Objective
Show every line of the records that contains the string "pixels".

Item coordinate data

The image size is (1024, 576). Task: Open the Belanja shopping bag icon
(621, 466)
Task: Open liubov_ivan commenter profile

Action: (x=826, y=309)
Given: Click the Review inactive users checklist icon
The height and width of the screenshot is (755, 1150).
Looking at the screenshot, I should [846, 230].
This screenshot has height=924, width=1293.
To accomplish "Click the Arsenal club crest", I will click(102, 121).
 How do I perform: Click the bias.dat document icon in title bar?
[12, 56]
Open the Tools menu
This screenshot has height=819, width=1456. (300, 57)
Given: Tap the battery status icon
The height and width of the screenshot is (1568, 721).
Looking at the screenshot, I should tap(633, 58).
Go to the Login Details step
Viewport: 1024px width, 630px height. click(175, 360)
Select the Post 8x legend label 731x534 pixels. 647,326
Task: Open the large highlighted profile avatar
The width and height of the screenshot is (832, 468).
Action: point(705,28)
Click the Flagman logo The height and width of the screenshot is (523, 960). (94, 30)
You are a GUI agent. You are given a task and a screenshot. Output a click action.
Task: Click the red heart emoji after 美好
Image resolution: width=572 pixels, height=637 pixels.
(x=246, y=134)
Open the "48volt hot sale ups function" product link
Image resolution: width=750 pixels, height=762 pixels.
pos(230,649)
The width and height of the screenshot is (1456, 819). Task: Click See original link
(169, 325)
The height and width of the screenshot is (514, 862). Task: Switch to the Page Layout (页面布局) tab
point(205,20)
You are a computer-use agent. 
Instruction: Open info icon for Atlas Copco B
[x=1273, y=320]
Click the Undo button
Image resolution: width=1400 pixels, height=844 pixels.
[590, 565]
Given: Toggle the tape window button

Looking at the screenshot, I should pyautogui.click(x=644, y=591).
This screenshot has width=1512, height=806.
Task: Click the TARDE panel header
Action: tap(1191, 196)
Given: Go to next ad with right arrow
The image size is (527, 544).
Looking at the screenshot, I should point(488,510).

Exercise answer
Select the Post 8x legend label 731x534 pixels. 647,326
Image resolution: width=572 pixels, height=637 pixels.
Image resolution: width=750 pixels, height=762 pixels.
Image resolution: width=1400 pixels, height=844 pixels.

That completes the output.